一方、平成30年度の年間需要電力量(一般送配電事業者10者が届け出たエリアの需要電力量を全国合計したもの)の見通しは、送電端で約8900億kWhであり、年間負荷率は約64%となる見込みである。

※1エリア需要とは、一般送配電事業者の各供給区域において、小売電気事業者及び一般送配電事業者が一般送配電事業者の流通設備を介して一般の需要に応じて供給する電気の量のうち最大3日平均電力を示したものをいう。

※2最大3日平均電力とは、各月における毎日の最大需要電力(1時間平均値)を上位から3日とり、それを平均した値をいう。

※3予備率とは予備力(供給力-最大3日平均電力)を最大3日平均電力で除したものをいう。

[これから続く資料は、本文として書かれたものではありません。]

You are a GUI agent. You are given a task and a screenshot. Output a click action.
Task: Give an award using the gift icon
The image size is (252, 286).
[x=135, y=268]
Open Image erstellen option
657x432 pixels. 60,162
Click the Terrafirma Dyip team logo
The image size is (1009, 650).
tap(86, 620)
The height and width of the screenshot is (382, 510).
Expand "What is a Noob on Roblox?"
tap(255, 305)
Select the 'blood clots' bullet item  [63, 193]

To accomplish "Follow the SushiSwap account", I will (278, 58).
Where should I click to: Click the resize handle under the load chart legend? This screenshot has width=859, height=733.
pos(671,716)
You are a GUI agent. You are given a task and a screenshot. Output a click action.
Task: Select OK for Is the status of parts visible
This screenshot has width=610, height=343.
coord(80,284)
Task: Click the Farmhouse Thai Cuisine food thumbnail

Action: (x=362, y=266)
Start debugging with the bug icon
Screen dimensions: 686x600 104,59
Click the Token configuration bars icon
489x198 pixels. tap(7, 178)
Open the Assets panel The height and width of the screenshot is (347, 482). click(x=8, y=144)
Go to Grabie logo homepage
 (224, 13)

※4供給力とは最大3日平均電力発生時に安定的に見込める供給能力をいう。

【解説】

エネルギーに携わる技術者としての基本的事項である。予備率の考え方、ピーク需要kWや年間総需要kWhなどの概数の把握を問う問題である。出典の電力広域的運営推進機関の「平成30年度供給計画のとりまとめ」は2018年3月に発表されたものであり、最新の乗法を把握していることが問われている。再生可能エネルギーの導入拡大に伴い、ベース電源の稼働率が低下していること、ゴールデンウィークなどの太陽光発電の抑制が必要になっていること、悪天候太陽光発電出力が低く予備率が減少したことなどの自称について、問題意識をもって審議会飼料や広域機関、電力取引所などの発表資料を読んでおくことが求められる。電力自由化前は経済産業省が供給計画の取りまとめをを行っていたが、自由化後は広域機関が行っている。再生可能エネルギーの普及が進む海外では、発電事業者の供給力に比べて総需要は多い傾向にある。これは発電事業者にならないFIT電源が自家消費され、統計に表れにくくなっているためである。今後はFIT期限を迎える太陽光発電の自家消費が拡大することが見込まれ、地産地消される需要を把握した上での供給計画立案が必要となる。